DOCUMENT TEXT section start

The TransInterQueer Salon is a collaboration between TrIQ TransInterQueer e.V. and the Volksbühne Berlin. The series seeks to be more than just chats on the sunny side of the street: an expression of gender politics and a plea for social openness. Diverse lifestyles are by no means marginal—where minorities are readily placed or presumed to be—but instead exist in the midst of society. Normality means that every person is their own individual case. Long live diversity!

As a social center and nonprofit association, TrIQ TransInterQueer e.V. has been active in politics, culture and research in Berlin since 2006 and is also committed to trans*, inter*, and queer people in Berlin and beyond. It offers psychosocial and legal advice as well as training and education, a transgender radio program, spaces for further group offerings, and a library.

Past Activities

TransInterQueerer Salon: Jayrôme C. Robinet

What we write about in trans* literature. “I am a writer and it was already clear that I would at some point process my own experiences in literature,” commented Jayrôme Robinet on his autobiography, which appeared last year. Do trans* people, as misunderstood as they usually are, therefore feel a special need to clarify and explain to people what it means to be trans*? What is certain is that they have the exclusive experience of how different the world feels when presenting now as a man having formerly presented as a woman, or when presenting now as a woman having formerly presented as a man. Perhaps, as Nora Eckert, initiator of the TransInterQueeren Salon, believes, trans* people are also more sensitive when it comes to role models and the expectations attached to them. But this cannot mean that being trans* defines a person’s entire life – especially for a writer. The question is not only one of how being trans* has impacted the writer, but how it has affected language in general.

Jayrôme C. Robinet, born in 1977 in Northern France. Published two volumes of short stories in France. 2015 saw the release of his German-language debut Das Licht ist weder gerecht noch ungerecht (The Light Is Neither Just nor Unjust). The one-person play of the same name premiered in the same year at Maxim Gorki Theater. His autofictional novel Mein Weg von einer weißen Frau zu einem jungen Mann mit Migrationshintergrund (My Path from Being a White Woman to a Young Man with a Migrant Background) was published in 2019. He has lived in Germany for 20 years, has been awarded numerous prizes and scholarships, and is a research assistant at the Berlin University of the Arts, where he is currently writing his doctoral thesis on performance poetry in queer feminist contexts. Jayrôme Robinet lives in Berlin.

Born in Nuremberg in 1954, Nora Eckert has lived in Berlin since 1973 and is a journalist and trans* activist. She has worked as a journalist for various publications including Theater der Zeit, taz, and Tagesspiegel and has published books on topics relating to theatrical history—most recently Wer und was ist Hamlet? (Who and what is Hamlet?). She has been an active member of TransInterQueer e.V. since the beginning of 2019.

TransInterQueerer Salon: Zazie de Paris

The name Zazie de Paris is associated with half a century of life on the stage. She has played herself in many roles and thus personified trans* visibility in our society with confidence and great verve. Zazie de Paris talks to Nora Eckert at the Grüner Salon about the experiences and stories from her literally embodied life on the stage.

Zazie de Paris was born in Paris and has lived in Berlin since 1974. She trained in ballet at the Paris Opera, appeared in numerous film and theater productions, and has a long-standing collaboration with the director Peter Zadek. For many years her repertoire has also included chansons. She has featured in the crime series Tatort since 2013. She is actively involved in and dedicated to the queer community, for which she has received several awards.

Born in Nuremberg in 1954, Nora Eckert has lived in Berlin since 1973 and is a journalist and trans* activist. She has worked as a journalist for various publications including Theater der Zeit, taz, and Tagesspiegel and has published books on topics relating to theatrical history—most recently Wer und was ist Hamlet? (Who and what is Hamlet?). She has been an active member of TransInterQueer e.V. since the beginning of 2019.

DOCUMENT TEXT section end

ABOUT THIS TASK: Write out the salon text from "The name Zazie" down to "embodied life on the stage.", replacing "half a century" with "fifty years". The rows are separate material, not part of the salon text.

RECORDS SHOWN section start

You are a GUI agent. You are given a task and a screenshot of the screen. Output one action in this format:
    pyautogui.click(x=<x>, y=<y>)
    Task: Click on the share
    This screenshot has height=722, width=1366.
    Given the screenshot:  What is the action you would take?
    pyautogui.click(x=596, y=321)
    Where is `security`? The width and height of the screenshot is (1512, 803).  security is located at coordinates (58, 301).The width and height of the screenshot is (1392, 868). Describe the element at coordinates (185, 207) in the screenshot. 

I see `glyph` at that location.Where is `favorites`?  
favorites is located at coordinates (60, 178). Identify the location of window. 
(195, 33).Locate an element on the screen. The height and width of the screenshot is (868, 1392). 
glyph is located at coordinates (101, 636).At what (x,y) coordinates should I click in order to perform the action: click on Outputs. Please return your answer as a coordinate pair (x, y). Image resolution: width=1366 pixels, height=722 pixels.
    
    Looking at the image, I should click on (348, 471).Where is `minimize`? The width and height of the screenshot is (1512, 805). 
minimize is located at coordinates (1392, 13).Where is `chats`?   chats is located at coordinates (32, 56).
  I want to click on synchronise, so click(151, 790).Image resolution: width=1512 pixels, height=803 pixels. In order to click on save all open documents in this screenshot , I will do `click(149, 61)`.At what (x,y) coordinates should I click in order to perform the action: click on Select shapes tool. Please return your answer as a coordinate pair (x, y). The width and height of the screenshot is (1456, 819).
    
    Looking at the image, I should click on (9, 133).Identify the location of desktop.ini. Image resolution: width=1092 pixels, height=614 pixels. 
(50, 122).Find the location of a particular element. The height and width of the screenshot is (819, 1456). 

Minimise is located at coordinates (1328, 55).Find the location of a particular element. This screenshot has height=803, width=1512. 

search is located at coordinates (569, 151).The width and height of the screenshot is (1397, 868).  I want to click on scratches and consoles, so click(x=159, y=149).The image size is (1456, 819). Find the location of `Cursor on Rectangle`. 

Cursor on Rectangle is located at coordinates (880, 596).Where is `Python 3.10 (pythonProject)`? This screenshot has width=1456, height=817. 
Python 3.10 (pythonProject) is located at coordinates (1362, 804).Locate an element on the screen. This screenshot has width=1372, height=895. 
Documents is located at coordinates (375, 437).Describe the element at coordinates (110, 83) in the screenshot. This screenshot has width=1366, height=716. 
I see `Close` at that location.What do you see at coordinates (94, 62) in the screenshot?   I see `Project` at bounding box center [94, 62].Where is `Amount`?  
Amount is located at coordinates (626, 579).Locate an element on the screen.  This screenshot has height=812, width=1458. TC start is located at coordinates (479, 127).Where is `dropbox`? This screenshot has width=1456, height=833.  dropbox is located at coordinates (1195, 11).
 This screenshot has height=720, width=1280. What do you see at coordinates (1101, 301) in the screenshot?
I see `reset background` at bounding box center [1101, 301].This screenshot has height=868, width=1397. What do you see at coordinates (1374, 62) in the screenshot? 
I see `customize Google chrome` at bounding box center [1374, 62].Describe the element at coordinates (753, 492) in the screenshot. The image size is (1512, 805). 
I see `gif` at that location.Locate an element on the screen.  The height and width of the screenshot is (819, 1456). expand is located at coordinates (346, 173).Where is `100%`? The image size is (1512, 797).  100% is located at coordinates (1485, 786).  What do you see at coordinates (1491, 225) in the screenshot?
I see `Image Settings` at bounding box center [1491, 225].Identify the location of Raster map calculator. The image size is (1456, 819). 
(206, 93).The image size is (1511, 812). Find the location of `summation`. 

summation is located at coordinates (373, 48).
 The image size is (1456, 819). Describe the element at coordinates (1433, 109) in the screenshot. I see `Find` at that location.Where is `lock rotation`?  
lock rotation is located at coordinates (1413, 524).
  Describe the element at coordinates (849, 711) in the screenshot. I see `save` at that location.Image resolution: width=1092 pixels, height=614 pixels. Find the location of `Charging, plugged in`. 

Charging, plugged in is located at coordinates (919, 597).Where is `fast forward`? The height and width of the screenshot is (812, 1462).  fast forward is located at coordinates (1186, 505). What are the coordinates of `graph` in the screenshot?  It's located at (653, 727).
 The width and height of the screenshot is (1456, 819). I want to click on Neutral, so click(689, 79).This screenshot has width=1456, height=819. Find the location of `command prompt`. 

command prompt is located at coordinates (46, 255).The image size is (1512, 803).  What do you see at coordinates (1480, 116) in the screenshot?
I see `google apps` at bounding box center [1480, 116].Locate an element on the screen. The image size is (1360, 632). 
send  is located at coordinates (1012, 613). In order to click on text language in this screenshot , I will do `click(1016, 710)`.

RECORDS SHOWN section end

YOUR RESPONSE:
The name Zazie de Paris is associated with fifty years of life on the stage. She has played herself in many roles and thus personified trans* visibility in our society with confidence and great verve. Zazie de Paris talks to Nora Eckert at the Grüner Salon about the experiences and stories from her literally embodied life on the stage.